PyTopo can also use tiles from a few commercial programs like the old National Geographic Topo! CDROM sets.

The PyTopo classes that read tiles are called MapCollections. There are several different types, but for most online WMS tile servers you’ll generally want an OSMMapCollection, and copying the examples in pytopo.sites is the easiest way to make a new one. See the API documentation for other types of MapCollections.

Installing and Dependencies

PyTopo is available on PyPI:

pip install pytopo

It installs two programs: pytopo, the map viewer, and ellie, which shows track log statistics. If you have matplotlib installed and your track log has elevations, ellie can plot them, showing how much you climbed and descended.

PyTopo’s source is hosted on Github if you want the latest and greatest.

Dependencies include

  • GTK3 (and its various dependencies, like pangocairo)

  • requests-futures (for downloading map tiles in the background)

  • simplejson (for reading XML-based formats like GPX and KML)

Optional dependencies include

  • numpy (for analyzing track statistics like distance)

  • matplotlib ( for Ellie’s track log visualizations)

  • shapely (used for polygonal overlays)

  • The programs gpsd and python-gps (to read from a GPS device)

I’ve only tested PyTopo on Linux, but in theory it should run on any platform. If not, let me know.

Other Info

pytopo -h gives usage examples.

If you need custom maps., edit ~/.config/pytopo/pytopo.sites to add new map Collections: see examples in that file or on the project home page.

Code contributions appreciated!

Tests and Documentation

The official documentation is at https://pytopo.readthedocs.io/en/latest/

To build the documentation locally:

python setup.py build_sphinx

or

cd sphinxdoc
make html

There are some unit tests in the test/ directory; run them with:

python -m unittest discover

from the top-level directory.

Happy mapping!

API Documentation

The primary PyTopo class is the MapViewer, which runs the pytopo application and manages the MapWindow, and all the various MapCollections.
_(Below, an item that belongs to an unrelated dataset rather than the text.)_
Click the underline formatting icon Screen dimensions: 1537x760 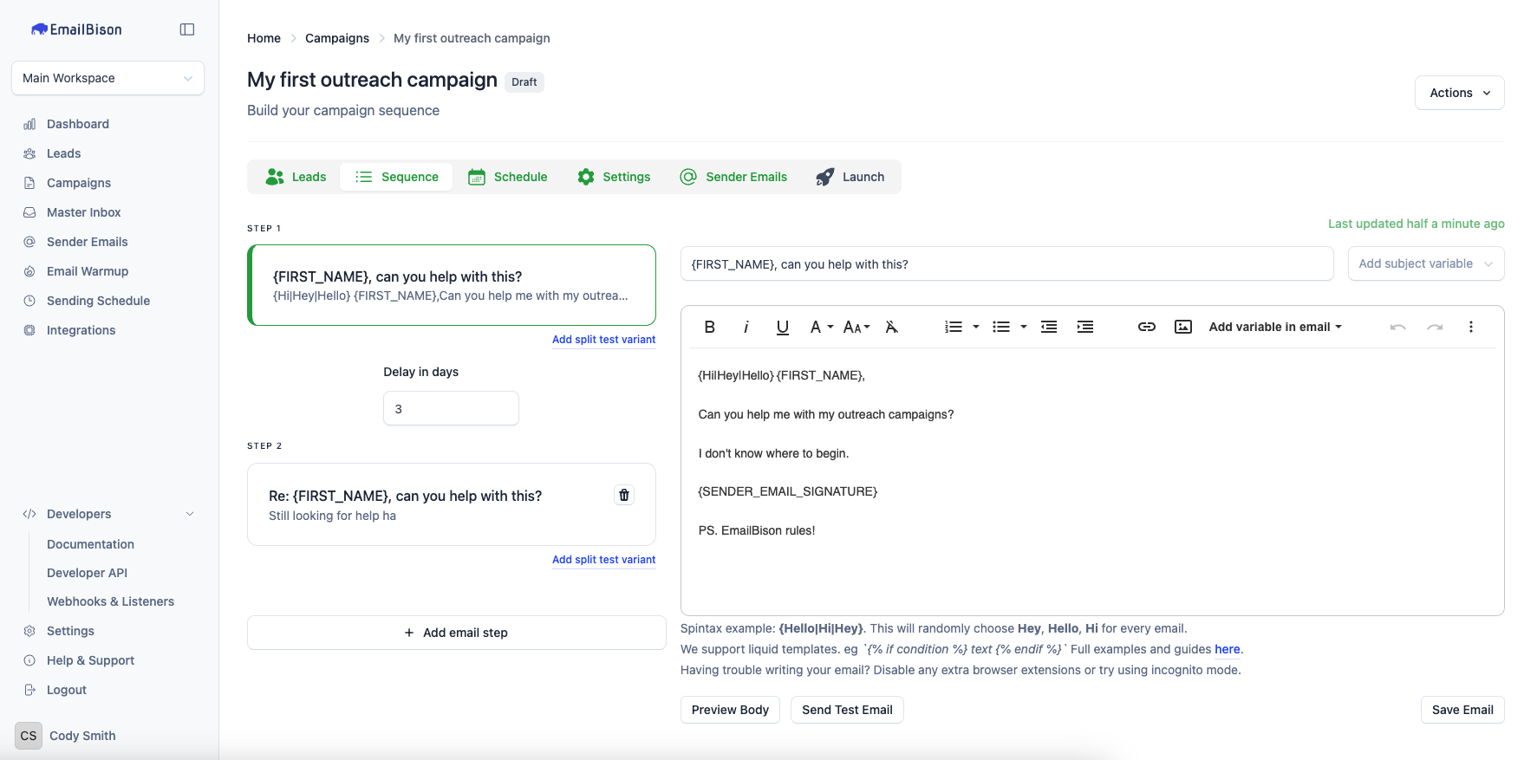pos(782,327)
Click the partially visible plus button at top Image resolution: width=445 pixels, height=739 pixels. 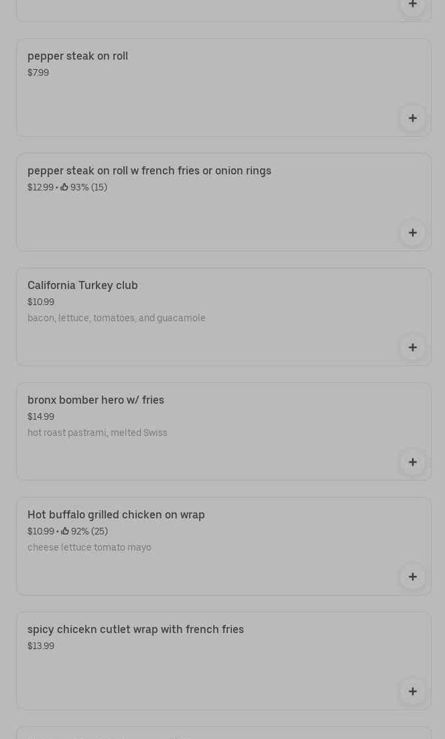(x=413, y=5)
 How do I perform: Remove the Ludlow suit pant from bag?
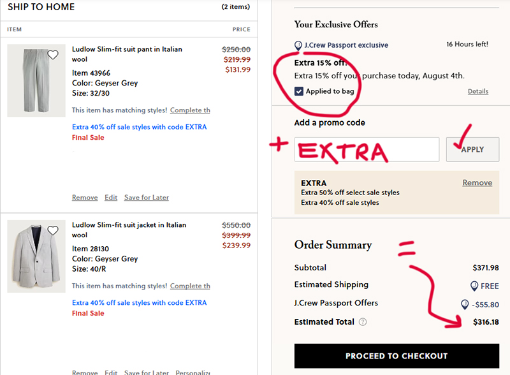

There’s a hierarchy of MapCollection classes for reading different kinds of map tiles. The most important collection class is the OSMMapCollection, used for displaying and downloading tiles from OpenStreetMap, and from the many other servers that implement the same tile naming scheme as OpenStreetMap uses. TopoMapCollection classes are for reading two of the Topo! commercial maps, while GenericMapCollection is a base class for inventing your own map formats, such as map tiles cut from a larger geologic map.